Meskipun saya menolak ajaran atau akidah Ahmadiyah, namun setiap istri ada kegiatan Kejemaatan saya selalu mengantarnya. Karena istri saya tidak pandai bersepeda sendiri.
Alih-alih mengantarkan istri, akhirnya setiap kegiatan Kejemaatan saya pasti hadir juga.
Suatu ketika Jemaat mengadakan acara Siratun Nabi dengan mengundang beberapa orang non-Ahmadi, termasuk saya. Masih terngiang-ngiang di telinga saya kata-kata Mubaligh Mln. Muslim Barus, yang ceramah waktu itu, tentang kisah para Nabi dan janji Allah Ta’ala kepada para Nabi-Nya.
Termasuk janji kepada Hadhrat Mirza Ghulam Ahmad as, “Barang siapa yang menghinakan engkau maka akan aku hinakan,” kurang lebih demikian. Kontan saja saya langsung teringat suatu peristiwa yang terjadi ketika Istri saya baru baiat.

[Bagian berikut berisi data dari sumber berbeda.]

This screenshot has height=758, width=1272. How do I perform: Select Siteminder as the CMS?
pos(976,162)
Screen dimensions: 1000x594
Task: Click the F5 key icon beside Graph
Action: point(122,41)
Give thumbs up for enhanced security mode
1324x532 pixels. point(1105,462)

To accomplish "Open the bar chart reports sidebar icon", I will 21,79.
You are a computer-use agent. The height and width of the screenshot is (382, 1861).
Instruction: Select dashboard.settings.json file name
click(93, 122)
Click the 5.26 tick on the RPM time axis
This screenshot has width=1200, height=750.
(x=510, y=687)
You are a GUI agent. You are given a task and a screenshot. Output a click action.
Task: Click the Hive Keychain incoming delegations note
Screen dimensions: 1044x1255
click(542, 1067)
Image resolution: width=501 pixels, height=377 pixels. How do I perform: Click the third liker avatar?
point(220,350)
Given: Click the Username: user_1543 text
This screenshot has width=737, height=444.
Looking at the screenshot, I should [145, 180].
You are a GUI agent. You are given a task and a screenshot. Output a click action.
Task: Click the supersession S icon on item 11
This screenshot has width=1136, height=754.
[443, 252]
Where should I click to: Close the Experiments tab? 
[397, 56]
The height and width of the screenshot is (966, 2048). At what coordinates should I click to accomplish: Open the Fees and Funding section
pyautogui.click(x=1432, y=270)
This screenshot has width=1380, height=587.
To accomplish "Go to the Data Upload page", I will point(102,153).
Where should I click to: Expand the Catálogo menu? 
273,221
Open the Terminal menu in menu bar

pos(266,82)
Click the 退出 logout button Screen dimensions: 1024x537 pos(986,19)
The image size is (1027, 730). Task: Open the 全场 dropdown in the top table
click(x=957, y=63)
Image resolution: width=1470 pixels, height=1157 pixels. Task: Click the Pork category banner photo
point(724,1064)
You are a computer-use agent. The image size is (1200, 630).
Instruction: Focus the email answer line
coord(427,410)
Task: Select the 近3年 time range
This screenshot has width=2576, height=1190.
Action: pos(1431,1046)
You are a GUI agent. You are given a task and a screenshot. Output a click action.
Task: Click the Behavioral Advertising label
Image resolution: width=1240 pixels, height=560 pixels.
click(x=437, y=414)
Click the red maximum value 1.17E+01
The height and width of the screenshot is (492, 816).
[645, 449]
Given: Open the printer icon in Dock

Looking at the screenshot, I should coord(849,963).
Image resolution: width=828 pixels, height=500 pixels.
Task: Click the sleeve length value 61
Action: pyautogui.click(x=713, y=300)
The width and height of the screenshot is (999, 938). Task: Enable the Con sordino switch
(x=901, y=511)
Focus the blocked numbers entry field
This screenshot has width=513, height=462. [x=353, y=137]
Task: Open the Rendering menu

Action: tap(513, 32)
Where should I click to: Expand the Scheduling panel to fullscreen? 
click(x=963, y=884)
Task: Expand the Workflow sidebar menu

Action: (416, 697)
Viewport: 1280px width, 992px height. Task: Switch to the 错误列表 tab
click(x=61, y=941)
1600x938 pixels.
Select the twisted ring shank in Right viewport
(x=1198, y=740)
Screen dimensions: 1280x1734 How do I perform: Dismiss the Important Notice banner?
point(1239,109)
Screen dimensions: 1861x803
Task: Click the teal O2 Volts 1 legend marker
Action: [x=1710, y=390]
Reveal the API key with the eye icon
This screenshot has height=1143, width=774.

Dan saya melihat dengan mata kepala sendiri bagaimana janji tersebut zahir. Hingga akhirnya, hal itu merubah pendirian saya tentang Jemaat Ahmadiyah. Bahwa Jemaat Ahmadiyah pasti membawa kebenaran.
Saya menyaksikan bagaimana tetangga saya yang berasal dari “kota SB” yang suka memprovokasi warga termasuk saya suaminya sendiri, ia diusir dari desa dimana kami tinggal, karena melakukan suatu aib yang memalukan yang tak perlu dijelaskan disini.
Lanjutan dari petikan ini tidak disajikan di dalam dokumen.